Elisabeth Ann Loring [& W.T Best piano]
How to Slenderise
Columbia DB 1327
(CA14236-1 & CA14327-1)
(recorded 5th January. 1934)
Well it is the time of year for a bit of exercise. We ‘Gramophonists’ are apt to sit about all day listening to 'stuff' and looking at blogs so flab is a certain unwelcome byproduct. Thankfully a number of helpful records were issued to combat this problem. Our record comes with a nice card showing the delectable 'Elisabeth Ann' showing you idlers the way to fitness through her movements whilst you listen to her firm instructions.
Miss Elisabeth Ann Loring was the ‘Woman's Page’ editor for the Sunday Dispatch, and Modern Weekly, using her first names as her pen name.
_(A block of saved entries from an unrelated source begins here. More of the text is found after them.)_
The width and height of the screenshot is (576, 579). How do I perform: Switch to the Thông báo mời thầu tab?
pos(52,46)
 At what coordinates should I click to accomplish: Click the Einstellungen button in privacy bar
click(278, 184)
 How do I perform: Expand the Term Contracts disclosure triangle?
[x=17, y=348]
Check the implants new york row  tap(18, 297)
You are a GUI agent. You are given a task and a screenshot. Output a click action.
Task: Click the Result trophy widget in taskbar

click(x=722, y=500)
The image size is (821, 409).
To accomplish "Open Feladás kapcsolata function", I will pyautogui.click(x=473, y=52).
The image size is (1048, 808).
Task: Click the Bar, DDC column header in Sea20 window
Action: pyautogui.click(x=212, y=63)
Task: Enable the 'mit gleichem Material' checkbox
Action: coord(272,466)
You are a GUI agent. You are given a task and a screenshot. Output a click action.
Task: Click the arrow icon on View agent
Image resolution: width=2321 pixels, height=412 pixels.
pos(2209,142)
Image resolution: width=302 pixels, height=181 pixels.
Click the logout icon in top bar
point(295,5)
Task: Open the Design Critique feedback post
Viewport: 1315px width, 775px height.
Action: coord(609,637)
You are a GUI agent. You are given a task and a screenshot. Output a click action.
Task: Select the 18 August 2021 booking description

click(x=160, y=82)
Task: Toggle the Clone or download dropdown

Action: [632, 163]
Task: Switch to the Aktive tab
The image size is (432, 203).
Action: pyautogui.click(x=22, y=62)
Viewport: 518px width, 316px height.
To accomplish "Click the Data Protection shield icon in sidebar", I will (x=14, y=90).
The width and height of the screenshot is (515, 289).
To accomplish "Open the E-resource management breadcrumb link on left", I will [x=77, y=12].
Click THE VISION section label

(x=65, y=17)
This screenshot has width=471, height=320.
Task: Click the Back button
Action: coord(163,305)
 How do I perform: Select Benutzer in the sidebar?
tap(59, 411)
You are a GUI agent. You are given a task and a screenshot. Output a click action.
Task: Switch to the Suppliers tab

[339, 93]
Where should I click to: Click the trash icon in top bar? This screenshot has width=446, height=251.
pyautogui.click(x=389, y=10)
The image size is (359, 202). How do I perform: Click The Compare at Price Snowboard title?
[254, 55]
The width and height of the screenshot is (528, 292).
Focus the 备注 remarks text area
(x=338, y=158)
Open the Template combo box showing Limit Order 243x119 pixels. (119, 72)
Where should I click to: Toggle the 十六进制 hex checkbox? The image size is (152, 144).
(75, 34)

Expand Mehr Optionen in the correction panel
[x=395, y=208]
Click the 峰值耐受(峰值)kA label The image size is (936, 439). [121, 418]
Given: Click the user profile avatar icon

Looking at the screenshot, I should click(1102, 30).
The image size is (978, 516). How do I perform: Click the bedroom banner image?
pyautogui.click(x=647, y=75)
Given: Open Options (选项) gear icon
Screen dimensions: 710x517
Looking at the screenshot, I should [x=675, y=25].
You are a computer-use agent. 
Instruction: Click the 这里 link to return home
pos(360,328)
She was born in London in 1908, although I have not been able to confirm this, and her accent is redolent of a cross between Miss Jean Brodie and Margaret Thatcher, maybe it is just the result of some elocution lessons or my imagination. She appears to have started out as a novelist with Ladies' paradise. The story of a fashion in marriage of 1933 the earliest work I have been able to trace. She studied diet and became the beauty editor for a number of women's monthly magazine and was the creator, Bread and Butter Diet for Slenderising. Further contributions under her pen name found their way into the likes of Good Housekeeping, Woman's Journal, Modern Home, Miss Modern, Woman and Beauty, etc. together with a number of books with such titles as Beauty adorned, the cultivation of personal loveliness 1935.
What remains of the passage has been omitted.